# Macro to combine tables in MS word



## tarjeik (Jul 5, 2011)

Hi,
I am working on a massive mail merge (10,000 records) in MS Word 2003 that consists of several tables, some of which needs to be joined together after completing the merge.
I'm currently using the following macro to do this:

Sub TableJoiner()
Dim oPara As Paragraph
For Each oPara In ActiveDocument.Paragraphs
With oPara.Range
If .Information(wdWithInTable) = True Then
With .Next
If .Information(wdWithInTable) = False Then
If .Text = vbCr Then .Delete
End If
End With
End If
End With
Next
End Sub

and this works fine when the merge is small (300-400 records), but stops working when the number increases (Word stops responding and I have to restart)
I don't much about macros, and did not write this myself, but it seems to me to be a general macro looking for ANY table and removing the space between (beneath(?)) them.

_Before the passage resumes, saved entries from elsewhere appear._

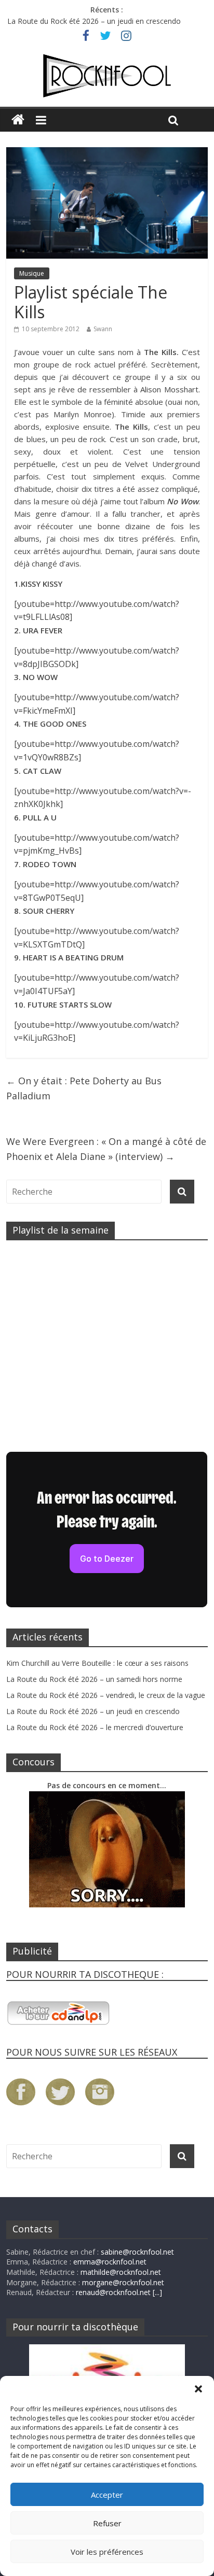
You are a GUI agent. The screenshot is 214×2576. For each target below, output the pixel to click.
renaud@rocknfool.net (113, 2292)
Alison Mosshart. (169, 389)
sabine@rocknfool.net (137, 2252)
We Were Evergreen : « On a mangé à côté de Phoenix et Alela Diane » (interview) (106, 1149)
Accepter (107, 2494)
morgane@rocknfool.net (123, 2282)
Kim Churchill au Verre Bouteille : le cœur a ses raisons (97, 1663)
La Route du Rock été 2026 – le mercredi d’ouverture (94, 1727)
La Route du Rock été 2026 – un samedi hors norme (94, 1679)
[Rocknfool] (107, 76)
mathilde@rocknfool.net (121, 2272)
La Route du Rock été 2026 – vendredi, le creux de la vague (105, 1695)
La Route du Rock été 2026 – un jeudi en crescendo (94, 21)
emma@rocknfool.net (109, 2262)
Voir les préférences (107, 2551)
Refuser (107, 2523)
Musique (31, 273)
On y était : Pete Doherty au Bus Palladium (84, 1088)
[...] (157, 2292)
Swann (102, 328)
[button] (198, 2389)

Because I know which table to remove the space (every other page on line 12, 14 and 16) I was wondering if someone could give me a hint on how to make the macro only remove the space at the designated line(s). 

This would be easier (i think) if i could 'define' an area like you can in excel, but I'm not sure if this is possible?

The only alternative I can think of is to split the merge into 30 odd 'mini merges' to avoid the macro to time out, but I would really like to awoid this if possible.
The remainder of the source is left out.